Start of STORED DATA

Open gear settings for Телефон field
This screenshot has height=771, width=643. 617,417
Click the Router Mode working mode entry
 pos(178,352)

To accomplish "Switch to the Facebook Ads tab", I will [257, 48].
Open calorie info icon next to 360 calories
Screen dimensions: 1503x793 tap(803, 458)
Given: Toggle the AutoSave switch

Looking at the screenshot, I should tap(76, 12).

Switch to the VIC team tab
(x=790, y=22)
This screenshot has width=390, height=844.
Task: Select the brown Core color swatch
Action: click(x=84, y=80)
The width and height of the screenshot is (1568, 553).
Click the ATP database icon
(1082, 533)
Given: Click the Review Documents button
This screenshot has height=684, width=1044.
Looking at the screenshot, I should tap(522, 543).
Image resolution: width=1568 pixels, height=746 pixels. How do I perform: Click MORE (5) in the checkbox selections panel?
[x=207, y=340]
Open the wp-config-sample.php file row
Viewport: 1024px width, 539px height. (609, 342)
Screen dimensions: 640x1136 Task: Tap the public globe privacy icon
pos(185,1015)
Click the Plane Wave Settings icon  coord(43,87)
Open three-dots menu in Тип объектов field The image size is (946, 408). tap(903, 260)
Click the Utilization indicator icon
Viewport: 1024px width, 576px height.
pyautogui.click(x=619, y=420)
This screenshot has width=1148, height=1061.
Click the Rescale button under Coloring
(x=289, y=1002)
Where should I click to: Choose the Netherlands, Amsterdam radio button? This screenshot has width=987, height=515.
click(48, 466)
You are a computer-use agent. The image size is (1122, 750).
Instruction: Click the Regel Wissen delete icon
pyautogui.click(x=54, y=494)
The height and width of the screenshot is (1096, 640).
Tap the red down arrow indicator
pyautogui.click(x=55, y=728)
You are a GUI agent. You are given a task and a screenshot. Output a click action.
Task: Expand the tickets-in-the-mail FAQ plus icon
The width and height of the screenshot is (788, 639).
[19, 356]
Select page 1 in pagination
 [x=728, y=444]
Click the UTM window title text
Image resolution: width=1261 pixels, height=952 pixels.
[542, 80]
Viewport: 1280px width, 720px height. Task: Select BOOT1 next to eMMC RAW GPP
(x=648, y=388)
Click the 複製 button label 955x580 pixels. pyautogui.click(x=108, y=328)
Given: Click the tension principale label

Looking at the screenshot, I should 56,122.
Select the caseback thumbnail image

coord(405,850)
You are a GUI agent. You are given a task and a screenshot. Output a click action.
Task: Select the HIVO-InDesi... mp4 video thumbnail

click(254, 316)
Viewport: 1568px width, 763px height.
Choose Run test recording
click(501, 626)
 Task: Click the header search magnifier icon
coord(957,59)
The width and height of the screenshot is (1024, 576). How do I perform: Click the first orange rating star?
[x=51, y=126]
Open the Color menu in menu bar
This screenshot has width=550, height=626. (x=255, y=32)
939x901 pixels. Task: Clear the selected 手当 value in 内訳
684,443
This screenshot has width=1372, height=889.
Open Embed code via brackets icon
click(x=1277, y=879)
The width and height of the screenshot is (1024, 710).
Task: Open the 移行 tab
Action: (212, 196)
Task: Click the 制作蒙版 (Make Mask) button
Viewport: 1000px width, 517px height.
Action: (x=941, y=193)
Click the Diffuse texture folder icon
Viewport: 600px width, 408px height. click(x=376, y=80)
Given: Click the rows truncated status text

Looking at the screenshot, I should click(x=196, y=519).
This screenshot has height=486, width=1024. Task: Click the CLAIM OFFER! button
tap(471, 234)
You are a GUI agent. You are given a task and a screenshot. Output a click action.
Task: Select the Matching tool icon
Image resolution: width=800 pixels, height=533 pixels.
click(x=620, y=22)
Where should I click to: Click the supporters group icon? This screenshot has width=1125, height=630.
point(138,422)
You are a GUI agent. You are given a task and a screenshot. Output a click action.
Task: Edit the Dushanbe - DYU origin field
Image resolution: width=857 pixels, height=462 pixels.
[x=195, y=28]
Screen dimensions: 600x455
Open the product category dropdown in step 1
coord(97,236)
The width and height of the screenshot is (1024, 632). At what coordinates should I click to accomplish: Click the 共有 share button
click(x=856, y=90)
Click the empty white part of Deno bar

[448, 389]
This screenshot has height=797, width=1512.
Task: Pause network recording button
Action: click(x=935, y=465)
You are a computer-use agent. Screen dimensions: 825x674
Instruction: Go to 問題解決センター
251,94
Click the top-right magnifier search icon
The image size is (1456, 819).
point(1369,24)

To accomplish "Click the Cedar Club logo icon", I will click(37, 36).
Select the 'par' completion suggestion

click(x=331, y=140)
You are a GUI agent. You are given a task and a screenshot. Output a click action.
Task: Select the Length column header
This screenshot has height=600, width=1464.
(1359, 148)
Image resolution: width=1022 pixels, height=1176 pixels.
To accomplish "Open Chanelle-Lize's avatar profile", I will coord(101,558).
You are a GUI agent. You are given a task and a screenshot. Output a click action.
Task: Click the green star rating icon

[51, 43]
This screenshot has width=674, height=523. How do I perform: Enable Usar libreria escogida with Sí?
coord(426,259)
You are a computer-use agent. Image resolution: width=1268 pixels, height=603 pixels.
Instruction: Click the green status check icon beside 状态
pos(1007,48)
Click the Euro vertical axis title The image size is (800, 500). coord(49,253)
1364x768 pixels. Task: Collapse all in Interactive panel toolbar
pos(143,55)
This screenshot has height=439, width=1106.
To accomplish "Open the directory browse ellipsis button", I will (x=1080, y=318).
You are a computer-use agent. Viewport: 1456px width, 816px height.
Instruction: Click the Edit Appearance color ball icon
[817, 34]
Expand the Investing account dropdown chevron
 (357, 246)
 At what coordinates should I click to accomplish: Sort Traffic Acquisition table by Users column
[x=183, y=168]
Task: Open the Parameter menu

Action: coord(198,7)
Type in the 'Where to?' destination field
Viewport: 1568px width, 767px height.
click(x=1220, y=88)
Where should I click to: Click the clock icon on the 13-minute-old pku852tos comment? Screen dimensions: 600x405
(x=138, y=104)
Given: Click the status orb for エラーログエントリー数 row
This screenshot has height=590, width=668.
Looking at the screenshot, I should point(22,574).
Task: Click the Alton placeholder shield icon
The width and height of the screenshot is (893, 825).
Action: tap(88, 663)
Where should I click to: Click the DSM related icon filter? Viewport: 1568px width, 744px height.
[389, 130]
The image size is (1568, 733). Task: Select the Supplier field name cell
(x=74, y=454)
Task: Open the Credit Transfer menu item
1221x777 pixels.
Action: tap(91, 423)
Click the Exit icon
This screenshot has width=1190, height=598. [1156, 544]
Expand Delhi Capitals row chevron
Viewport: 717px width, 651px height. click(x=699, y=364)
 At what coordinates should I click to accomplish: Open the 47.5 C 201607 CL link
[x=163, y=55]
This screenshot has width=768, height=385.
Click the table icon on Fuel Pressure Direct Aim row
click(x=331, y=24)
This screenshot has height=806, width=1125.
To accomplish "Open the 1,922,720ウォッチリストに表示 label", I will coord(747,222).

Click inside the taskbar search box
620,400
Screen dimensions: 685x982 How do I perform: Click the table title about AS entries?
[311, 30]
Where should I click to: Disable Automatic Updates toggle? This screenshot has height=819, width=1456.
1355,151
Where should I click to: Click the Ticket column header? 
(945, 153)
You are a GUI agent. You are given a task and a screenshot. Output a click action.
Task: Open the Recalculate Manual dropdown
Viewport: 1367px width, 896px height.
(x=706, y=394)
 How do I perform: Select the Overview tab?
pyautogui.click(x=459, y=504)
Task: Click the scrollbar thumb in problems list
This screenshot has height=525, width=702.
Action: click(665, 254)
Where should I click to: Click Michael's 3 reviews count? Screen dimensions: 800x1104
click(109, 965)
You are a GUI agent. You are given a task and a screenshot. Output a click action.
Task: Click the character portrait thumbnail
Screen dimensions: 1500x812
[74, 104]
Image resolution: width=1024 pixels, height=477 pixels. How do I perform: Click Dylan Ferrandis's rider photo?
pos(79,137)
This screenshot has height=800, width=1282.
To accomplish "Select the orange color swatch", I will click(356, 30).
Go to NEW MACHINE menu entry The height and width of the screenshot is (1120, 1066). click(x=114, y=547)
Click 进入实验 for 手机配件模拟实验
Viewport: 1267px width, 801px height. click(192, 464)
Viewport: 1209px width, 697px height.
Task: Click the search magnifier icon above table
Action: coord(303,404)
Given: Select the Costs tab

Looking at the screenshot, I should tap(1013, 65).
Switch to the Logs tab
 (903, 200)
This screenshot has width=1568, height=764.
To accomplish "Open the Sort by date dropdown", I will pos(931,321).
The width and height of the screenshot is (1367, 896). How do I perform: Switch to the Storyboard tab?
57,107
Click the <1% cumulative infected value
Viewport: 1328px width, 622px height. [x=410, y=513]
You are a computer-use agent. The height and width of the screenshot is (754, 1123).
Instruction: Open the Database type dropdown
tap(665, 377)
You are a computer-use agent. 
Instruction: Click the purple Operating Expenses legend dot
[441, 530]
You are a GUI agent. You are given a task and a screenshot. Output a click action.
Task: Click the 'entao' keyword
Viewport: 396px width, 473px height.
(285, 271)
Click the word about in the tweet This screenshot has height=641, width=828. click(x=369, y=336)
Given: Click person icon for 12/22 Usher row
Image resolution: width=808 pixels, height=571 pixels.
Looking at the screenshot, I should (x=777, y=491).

End of STORED DATA

• **DIRECTIONS**: How many lines of the rows above contain the string "search"? Reply with the number alone.

• **FINAL ANSWER**: 4